Fine-tuning a language model with some data you will later predict

Curious to get everyone’s thoughts on this. We were having a discussion at work. We trained a language model on 1.5 million responses we had and we are now trying to use that to make predictions on roughly 10k of them. Now keep in mind as part of the language model training no labels were ever seen. Someone has concerns that because 10k of our 1.5 million responses contained the text we will later try to predict ratings for the “predictors” have been seen and thus data leakage is possible. I’m having trouble seeing how this could be remotely impactful data leakage if it does happen. But it started a pretty big argument. Figured I’d come here to get the expert’s perspective. I seem to remember Jeremy doing exactly this when teaching sections on ULMFiT, so curious as to why he would do this if it’s potentially causing leakage that could lead to over-fitting according to colleagues.

Disclaimer: not an expert in NLP, mainly do CV

Isn’t training a language model and training a classifier different tasks? Embeddings learn relationship between words. They don’t know if something is good or bad. Just that these group of words seem to always be near each other. I think training a language model, and then training a classifier are different enough tasks to not be data leakage. The classifier part is where you instill direct relationships, eg positive/negative sentiment, into the group of words.

It’s fine to train 1.5 million responses on a language model, and then transfer learn the model into a classifier. You can then use 10k labeled examples from the 1.5 million. (I think this is your case, as you said unlabeled).

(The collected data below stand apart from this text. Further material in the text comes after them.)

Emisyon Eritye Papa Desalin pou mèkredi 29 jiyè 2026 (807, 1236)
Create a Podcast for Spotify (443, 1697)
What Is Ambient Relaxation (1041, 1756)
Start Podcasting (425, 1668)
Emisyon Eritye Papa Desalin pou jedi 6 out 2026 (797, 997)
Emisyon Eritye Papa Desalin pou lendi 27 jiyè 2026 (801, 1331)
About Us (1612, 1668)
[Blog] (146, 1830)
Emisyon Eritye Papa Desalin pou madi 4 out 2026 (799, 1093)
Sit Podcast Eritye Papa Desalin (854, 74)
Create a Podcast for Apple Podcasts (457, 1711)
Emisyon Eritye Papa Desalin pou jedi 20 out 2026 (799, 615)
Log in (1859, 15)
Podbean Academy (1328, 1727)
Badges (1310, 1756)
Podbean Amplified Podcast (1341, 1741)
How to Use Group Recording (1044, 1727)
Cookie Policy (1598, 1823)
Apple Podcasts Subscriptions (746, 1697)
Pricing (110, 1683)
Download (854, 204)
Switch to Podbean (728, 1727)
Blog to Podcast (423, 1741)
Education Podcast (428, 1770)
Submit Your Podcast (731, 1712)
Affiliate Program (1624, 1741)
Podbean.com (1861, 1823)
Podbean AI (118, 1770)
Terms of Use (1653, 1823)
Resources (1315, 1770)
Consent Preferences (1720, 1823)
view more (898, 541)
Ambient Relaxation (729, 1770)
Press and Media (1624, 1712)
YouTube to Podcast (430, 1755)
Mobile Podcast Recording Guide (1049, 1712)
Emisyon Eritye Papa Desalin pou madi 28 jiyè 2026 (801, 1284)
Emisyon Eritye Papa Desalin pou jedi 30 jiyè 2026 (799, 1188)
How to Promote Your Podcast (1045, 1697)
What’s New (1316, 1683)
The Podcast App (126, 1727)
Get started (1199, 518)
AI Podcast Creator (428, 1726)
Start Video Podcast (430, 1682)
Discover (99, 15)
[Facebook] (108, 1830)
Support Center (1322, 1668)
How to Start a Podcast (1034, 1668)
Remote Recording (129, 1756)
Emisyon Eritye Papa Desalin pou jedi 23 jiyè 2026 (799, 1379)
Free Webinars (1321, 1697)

It’s not fine if you trained a classifier on 1.5 million responses, and then used 10k of those responses as validation or test data. That is data leakage.

As a side note, why not just try run some experiments and see? You can probably use a smaller subset of the responses.

Those are my thoughts exactly.

The main problem with running experiments is we included most of the labeled data in the original LM. We do have a small set that was not included and I told him if he’s that concerned I’d point him to all of the data he needed to test it, but that I wasn’t all that concerned. That didn’t sit well with him. At the end of the day I have product deadlines to meet and this is literally one of the last things that I’m concerned about. Just wanted to check with some of the fastai practitioners to see if I was missing something here.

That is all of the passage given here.